An random example would be this (I already have put ! and * after the sentence (why is not important) and of which "acquisition" is an example op Vanecdotes2 of my point 4 above):
Last procedure on 19/8/2019.
Normal structure x1.!
Normal structure x2.!
Abberant structure x3, needs follow-up within 2 months.
Structure x4 is lower in activity, but still above p25.
Abberant structure x4, needs follow-up within 6 weeks.
Normal structure x5.
Good aqcuisition of x6.
So the output of the Regex in the variables should be
Last procedure on 19/8/2019.
Normal structure x1.! --> regex '.!' --> Vdelete1
Normal structure x2.! --> regex '.!' --> Vdelete1
Abberant structure x3, needs follow-up within 2 months. --> Regex '.' = Vimportant
Structure x4 is lower in activity, but still above p25.* --> regex '.*' = Vanecdote1
Abberant structure x4, needs follow-up within 6 weeks. --> Regex '.' = Vimportant
Normal structure x5.! --> regex '.!' --> Vdelete1
Good aqcuisition of x6. --> Regex 'sentence with the word acquisition' = Vanecdote2
And the output should be:
'- Last procedure on 19/8/2019.
- Abberant structure x3, needs follow-up within 2 months.
- Abberant structure x4, needs follow-up within 6 weeks.
. Structure x4 is lower inactivity, but still above p25.
. Good aqcuisition of x6.
But I have been having a lot of trouble with the regex, especialy with the selection of sentences ending on a * or !. But also with the exclusion criteria, they just don't want to do it.
Because AHT doesn't have a real good tester, I first tested it in another regex tester and I was planning to 'translate' it later on to AHK code.. but it just doesn't work. (so I know in the script below I'm using AHK language with nonAHK regex, but I've just put the to together for illustration)
This is what i have now:
Send ^c
clipwait, 1000
Temp := Clipboard
Regexmatch(Temp, "^.*[.]\n(?!^.*\(Anecdoteword1|Anecdoteword2|deletewordX|deletewordY)\b.*$)", Vimportant)
Regexmatch(Temp, "^.*[.][*]\n")", Vanecdotes1)
Regexmatch(Temp, "^.*[.][!]\n")", Vdelete1)
Regexmatch(Temp, "^.*\b(Anecdoteword1|Anecdoteword2)\b.*$")", Vanecdotes2)
Regexmatch(Temp, "^.*\b(deletewordX|deletewordY)\b.*$")", Vdelete2)
Vanecdotes_tot := Vanecdotes1 . Vanecdotes2
Vdelete_tot := Vdelete1 . Vdelete2
Vanecdotes_ster := "* " . StrReplace(Vanecdotes_tot, "`r`n", "`r`n* ")
Vimportant_stripe := "- " . StrReplace(Vimportant, "`r`n", "`r`n- ")
Vresult := Vimportant_stripe . "`n`n" . Vanecdotes_ster
For "translation to AHK" I tried to make ^.*\*'n from the working (non ahk) regex ^.*[.][*]\n.

There isn't really such a thing as AHK regex.

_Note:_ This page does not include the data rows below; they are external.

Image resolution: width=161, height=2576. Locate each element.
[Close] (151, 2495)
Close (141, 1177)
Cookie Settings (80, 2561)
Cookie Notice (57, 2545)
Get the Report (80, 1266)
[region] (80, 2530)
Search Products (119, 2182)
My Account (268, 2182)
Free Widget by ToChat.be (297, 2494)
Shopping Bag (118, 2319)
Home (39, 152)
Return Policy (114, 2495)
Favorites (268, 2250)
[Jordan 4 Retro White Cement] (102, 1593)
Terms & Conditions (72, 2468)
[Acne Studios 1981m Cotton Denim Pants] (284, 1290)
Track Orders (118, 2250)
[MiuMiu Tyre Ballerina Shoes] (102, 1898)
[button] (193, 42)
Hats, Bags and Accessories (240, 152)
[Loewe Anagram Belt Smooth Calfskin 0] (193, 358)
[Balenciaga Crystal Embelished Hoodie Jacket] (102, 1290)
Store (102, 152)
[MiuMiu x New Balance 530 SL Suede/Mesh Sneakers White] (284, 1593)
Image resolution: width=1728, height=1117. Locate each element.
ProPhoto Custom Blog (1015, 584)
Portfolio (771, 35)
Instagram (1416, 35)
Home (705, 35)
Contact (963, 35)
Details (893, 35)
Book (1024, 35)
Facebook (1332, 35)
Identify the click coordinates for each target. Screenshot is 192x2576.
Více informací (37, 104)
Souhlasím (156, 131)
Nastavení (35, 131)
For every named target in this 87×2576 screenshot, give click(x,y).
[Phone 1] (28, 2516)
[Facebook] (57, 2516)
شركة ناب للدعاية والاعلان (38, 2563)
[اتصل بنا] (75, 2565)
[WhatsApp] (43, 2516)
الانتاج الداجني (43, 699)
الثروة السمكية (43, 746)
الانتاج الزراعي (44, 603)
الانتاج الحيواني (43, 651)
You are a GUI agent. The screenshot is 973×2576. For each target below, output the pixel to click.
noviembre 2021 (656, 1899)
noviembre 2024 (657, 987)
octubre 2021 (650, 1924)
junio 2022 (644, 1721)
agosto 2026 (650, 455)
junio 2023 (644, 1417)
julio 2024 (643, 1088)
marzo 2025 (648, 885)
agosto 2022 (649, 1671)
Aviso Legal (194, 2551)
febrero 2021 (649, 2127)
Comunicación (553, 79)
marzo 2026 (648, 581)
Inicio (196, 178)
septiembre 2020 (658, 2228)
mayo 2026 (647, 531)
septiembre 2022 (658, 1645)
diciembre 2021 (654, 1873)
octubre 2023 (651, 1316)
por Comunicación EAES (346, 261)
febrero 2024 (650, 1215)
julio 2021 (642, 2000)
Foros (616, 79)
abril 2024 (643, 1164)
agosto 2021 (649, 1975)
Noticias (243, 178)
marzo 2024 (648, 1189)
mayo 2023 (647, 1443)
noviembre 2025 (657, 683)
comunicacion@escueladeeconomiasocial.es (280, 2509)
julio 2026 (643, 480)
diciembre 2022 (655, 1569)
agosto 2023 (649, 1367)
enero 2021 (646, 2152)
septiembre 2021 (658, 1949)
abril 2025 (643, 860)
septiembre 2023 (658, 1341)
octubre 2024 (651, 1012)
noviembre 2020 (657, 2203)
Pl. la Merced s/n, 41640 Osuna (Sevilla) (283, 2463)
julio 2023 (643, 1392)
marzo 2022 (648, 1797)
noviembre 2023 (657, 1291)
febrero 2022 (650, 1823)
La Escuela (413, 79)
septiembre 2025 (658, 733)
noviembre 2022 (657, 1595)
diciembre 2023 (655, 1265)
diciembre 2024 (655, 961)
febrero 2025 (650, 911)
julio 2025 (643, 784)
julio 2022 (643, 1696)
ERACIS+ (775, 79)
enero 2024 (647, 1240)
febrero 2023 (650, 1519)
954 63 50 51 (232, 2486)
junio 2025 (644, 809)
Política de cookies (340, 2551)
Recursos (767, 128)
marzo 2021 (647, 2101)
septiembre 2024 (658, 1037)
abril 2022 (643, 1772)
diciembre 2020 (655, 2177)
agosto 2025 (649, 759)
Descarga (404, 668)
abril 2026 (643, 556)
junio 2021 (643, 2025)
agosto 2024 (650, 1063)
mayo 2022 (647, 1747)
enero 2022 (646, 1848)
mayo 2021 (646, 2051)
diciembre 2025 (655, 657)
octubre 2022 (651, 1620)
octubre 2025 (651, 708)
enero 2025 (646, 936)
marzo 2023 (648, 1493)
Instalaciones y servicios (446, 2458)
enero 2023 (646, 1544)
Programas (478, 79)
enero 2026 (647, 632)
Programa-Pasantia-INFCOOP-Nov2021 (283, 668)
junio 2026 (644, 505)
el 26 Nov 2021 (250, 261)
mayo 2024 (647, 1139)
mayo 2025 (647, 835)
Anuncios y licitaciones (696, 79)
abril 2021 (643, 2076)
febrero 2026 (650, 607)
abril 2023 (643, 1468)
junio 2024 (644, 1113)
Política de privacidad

AHK pretty much uses PCRE, apart from the options.
So don't try to turn a linefeed \n into an AHK linefeed `n.
And there seem to be some syntax errors in your regexes. Not quite sure what those extra ") in there are supposed to be. Also, instead of using [.][*], you're supposed to use \.\*. The \ is required with those specific characters to escape their normal functionality (any character and match between zero and unlimited).
[] is to match any character in that group, like if you wanted to match either . or * you'd do [.*].
And seems like you got the idea of using capture groups, but just in case, here's a minimal example about them:
RegexMatch("TestTest1233334Test", "(\d+)", capture)
MsgBox, % capture
And lastly, about your approach to the problem, I'd recommend looping through the input line by line. It'll be much better/easier. Use e.g LoopParse.
Minimal example for it as well:
inp := "
(
this is
a multiline
textblock
we're going
to loop
through it
line by line
)"
Loop, Parse, inp, `n, `r
MsgBox, % "Line " A_Index ":`n" A_LoopField
Hope this was of help.

This i were i al up till now, nothing works (i will try the suggested loop when Regex is working): ^m::
BlockInput, On
MouseGetPos, , ,TempID, control
WinActivate, ahk_id %TempID%
if WinActive("Pt.")
Send ^c
clipwait, 1000
Temp := Clipboard
Regexmatch(Temp, "(^(?:..\n)((?! PAX|PAC|Normaal|Geen).)$)", Vimportant)
Vimportant := Vimportant.1
Regexmatch(Temp, "(^..*\n)", Vanecdotes1_ster)
Regexmatch(Temp, "(^..!\n)" , Vdelete1_uitroep)
Regexmatch(Temp, "(^.\b(PAX|PAC)\b.$)", Vanecdotes2)
Regexmatch(Temp, "(^.\b(Normaal|Geen)\b.$)", Vdelete2)
Vanecdotes1 := StrReplace(Vanecdotes1_ster, ".", ".")
Vdelete1 := StrReplace(Vdelete1_uitroep, ".!", ".")
Vanecdotes_tot := Vanecdotes1 . Vanecdotes2
Vdelete_tot := Vdelete1 . Vdelete2
Vanecdotes_ster := " " . StrReplace(Vanecdotes_tot, "rn", "rn* ")
Vimportant_stripe := "- " . StrReplace(Vimportant, "rn", "rn- ")
Vresult := Vimportant_stripe . "nn" . Vanecdotes_ster
Clipboard := Vresult
Send ^v
return

Related

RegEx to format Wikipedia's infoboxes code [SOLVED]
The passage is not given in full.